A section of the Complementary Education students at the Lamboya community
Some 500 deprived children drawn from 20 communities in the Bawku West District of the Upper East Region will get the opportunity to gain formal education from September 2018.
The children, all of whom were out of school, have undergone a nine month complementary basic education programme and have received basic training in numeracy and literacy in their mother tongue, as well as formal school ethics; hence their readiness for integration into the mainstream.
The Link Community Development (an NGO) supervised the education of these 500 children in their communities with the help of volunteer teachers. Under the complementary basic education concept, the beneficiary communities recommend a volunteer to be trained as a facilitator to handle these children. Then a maximum of 25 out-of-school children are admitted into a class and are taught for nine months with their local language.
A Ghana Education Service Desk Officer in charge of the complementary basic education in the Bawku West District, Alhassan Adissa, said but for the intervention of the programme and Link Community Development, the 500 children wouldn’t have had the opportunity to gain formal education because there was no deliberate plan at the community or district level to go after them.
In all, the Link Community Development intervention has covered a total of 3,700 children from 2014 to the 2017/2018 academic year.

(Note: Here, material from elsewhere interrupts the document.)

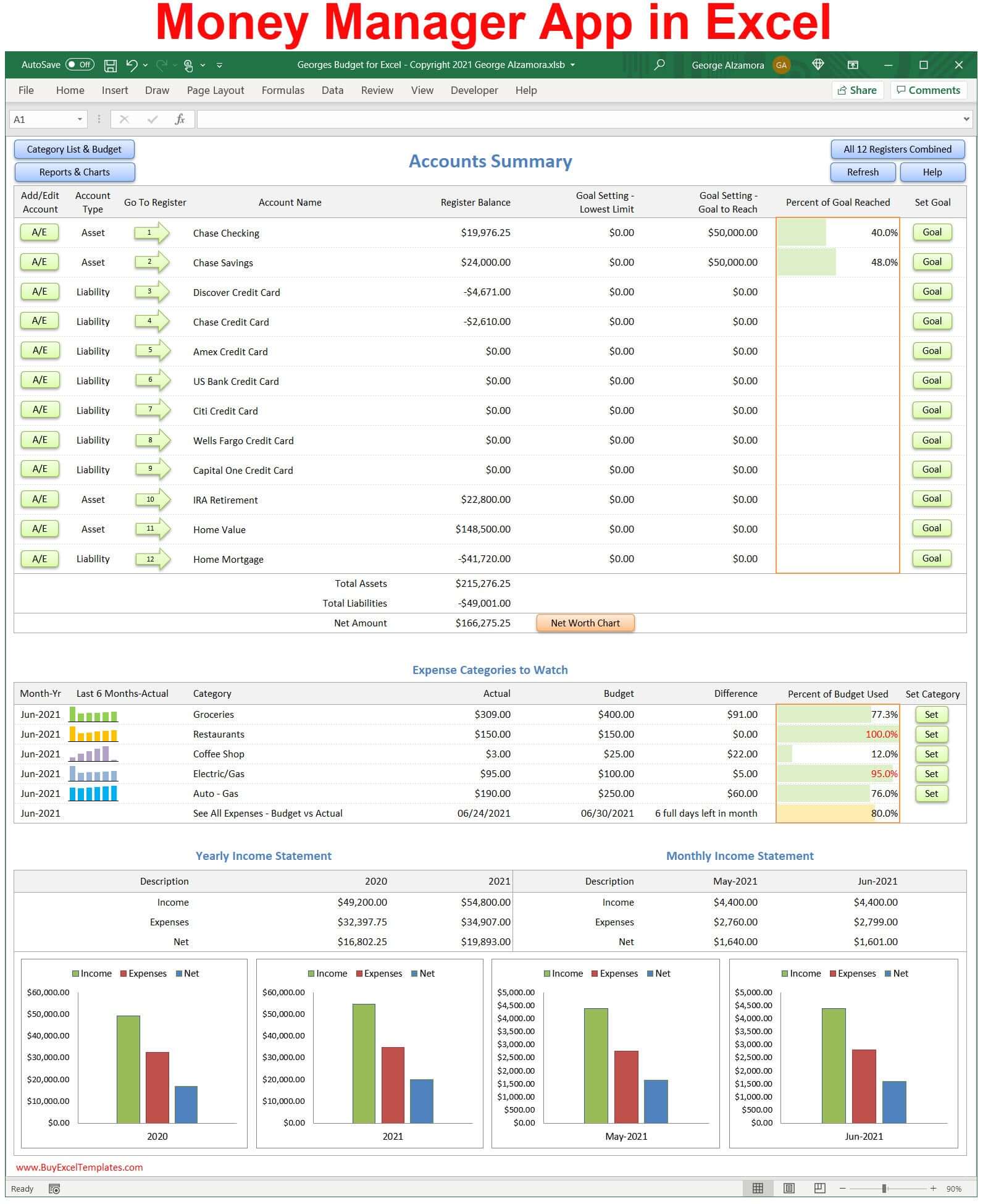Switch to Page Layout view icon
Viewport: 983px width, 1204px height.
(788, 1188)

Out of this number, 3,200 have already been integrated and 500 will be integrated into the formal education system come the beginning of the 2018/2019 academic year.

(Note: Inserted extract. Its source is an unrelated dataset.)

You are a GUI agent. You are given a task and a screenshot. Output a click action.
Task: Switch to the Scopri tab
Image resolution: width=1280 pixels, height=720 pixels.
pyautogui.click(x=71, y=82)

Project Manager with Link Community Development, Joachim Faara, was hopeful that the Bawku West District Assembly would adopt the programme to ensure that other children who are still out of school in the district are covered and enrolled.
He commended the community facilitators for their sacrifice to their communities and urged those interested in becoming teachers to take steps to get enrolled in a college of education to become professional teachers.
Bicycles and cash rewards were given to the 20 community facilitators who handled the last batch of complementary basic education in the Bawku West District for their sacrifice to the deprived children.